Keyboard shortcuts

Press or to navigate between chapters

Press S or / to search in the book

Press ? to show this help

Press Esc to hide this help

Design Risks and Open Questions Register

Consolidated index of known design risks and open architectural questions for capOS. Every entry routes to the file that owns the long-form design or the remediation backlog for that risk; this register itself is a pointer document, not a place to put new design.

Use this document to answer “is this risk already tracked, and where?” without re-deriving the state from the proposal tree on each review.

Last refresh: 2026-04-29 11:52 UTC.

How To Use

  • Each design-risk row records the current observable state (what the code and docs say today), the owning tracker (the proposal/backlog/design file to update when the state changes), and the remaining gap (what is still open).
  • Each open-question row records a current answer if one exists in the tree, plus a pointer to the canonical tracker. Questions that are genuinely unanswered are marked Open; those should not be closed by guessing here – update the relevant proposal, then update this register.
  • When a risk is closed by code or by an explicit design decision, move the short closure summary into docs/changelog.md and remove the row.
  • New review findings still go into REVIEW_FINDINGS.md; this register is about long-horizon design risks, not concrete unresolved review issues.

Design Risks

R1 – Process-wide ring vs multi-threaded userspace and full SMP

  • State.
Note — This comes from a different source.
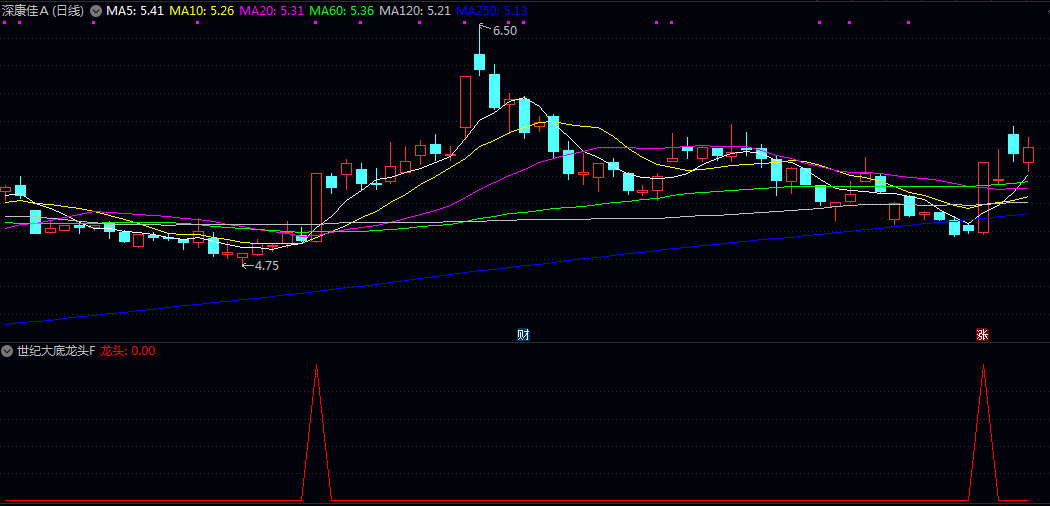Screen dimensions: 1050x506
Task: Click the 4.75 low price marker
Action: point(264,266)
The capability ring is one per process. capos-rt enforces a single-owner RuntimeRingClient. After in-process threading, at most one process-ring waiter is allowed. The first SMP Phase C AP scheduler-owner proof deliberately keeps process-wide ring execution on a single CPU at a time behind a scheduler-owner latch.
  • Owner. docs/proposals/ring-v2-smp-proposal.md, docs/research/completion-ring-threading.md, docs/backlog/smp-phase-c.md, docs/architecture/threading.md.
  • Gap. Per-thread capability rings, per-thread completion routing, and the Multi-Process / In-Process Threading Scalability milestones in docs/roadmap.md remain future work. Userspace threading scales only as far as the single ring waiter allows.
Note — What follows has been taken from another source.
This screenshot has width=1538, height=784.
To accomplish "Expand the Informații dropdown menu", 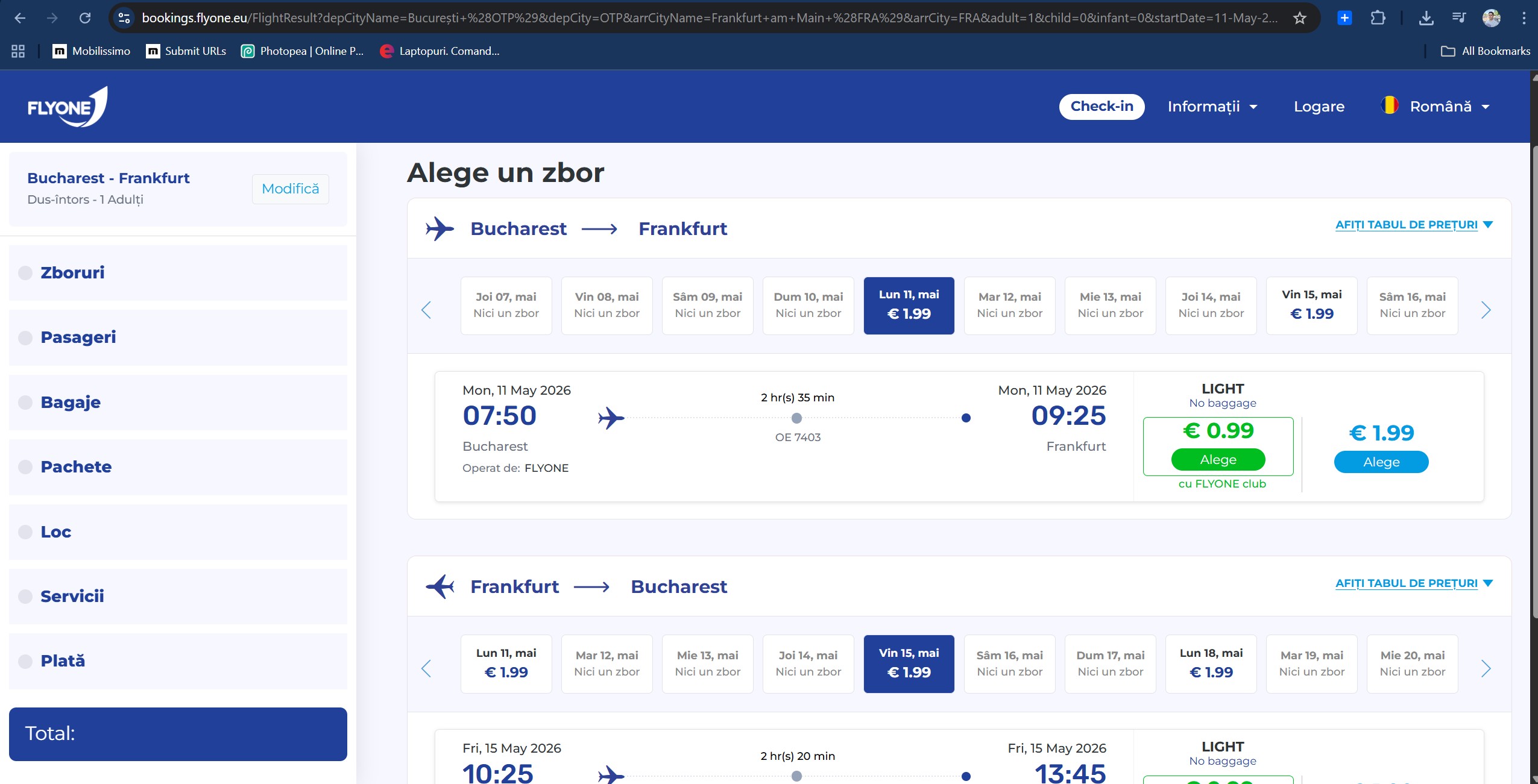I will click(x=1212, y=107).
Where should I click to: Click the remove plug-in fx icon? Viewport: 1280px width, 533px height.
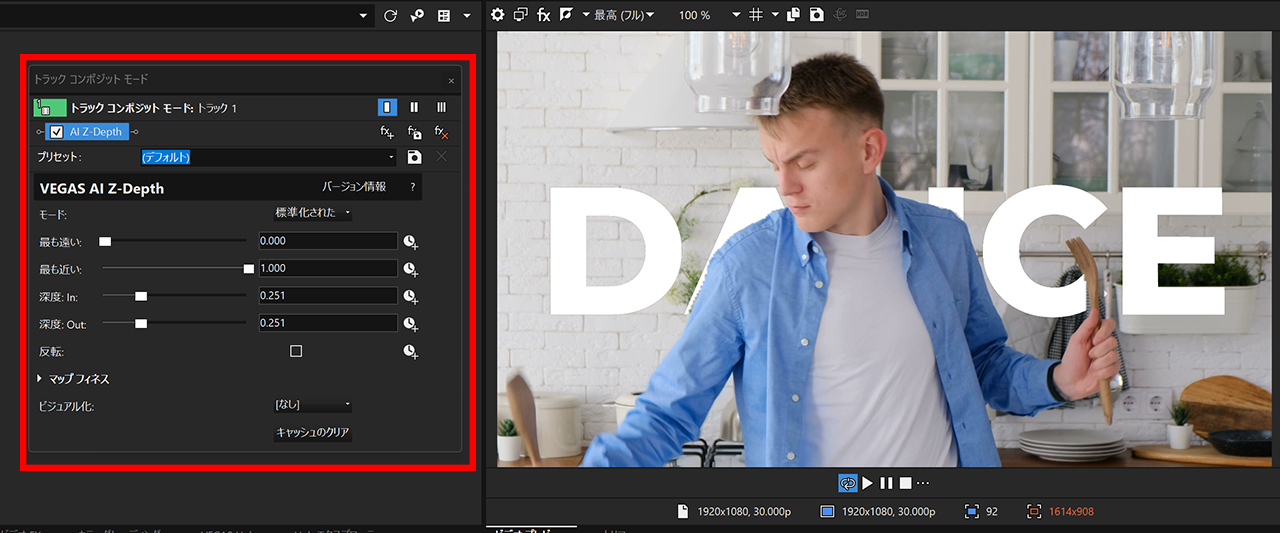pyautogui.click(x=442, y=132)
R2 – “Interface IS the permission” pushes safety into wrapper TCB

  • State. capOS deliberately has no parallel rights bitmask: attenuation is done by handing out a narrower CapObject wrapper, not a flag-reduced copy of the same cap. Wrapper correctness is therefore part of the trust base.
  • Owner. docs/capability-model.md, docs/proposals/session-bound-invocation-context-proposal.md, docs/security/trust-boundaries.md, docs/backlog/stage-6-capability-semantics.md.
  • Gap. The selected Session-Bound Invocation Context migration has the one-session-per-process proof, privacy-preserving endpoint caller-session metadata, explicit subject-disclosure coverage, chat session-keyed state, and terminal/stdio bridge liveness guards. Remaining cleanup is focused on peer-owned Adventure/shared-service migration, retiring remaining normal user-facing receiver-selector syntax, and final full-gate verification before treating the Tier-1 paper prerequisite as closed.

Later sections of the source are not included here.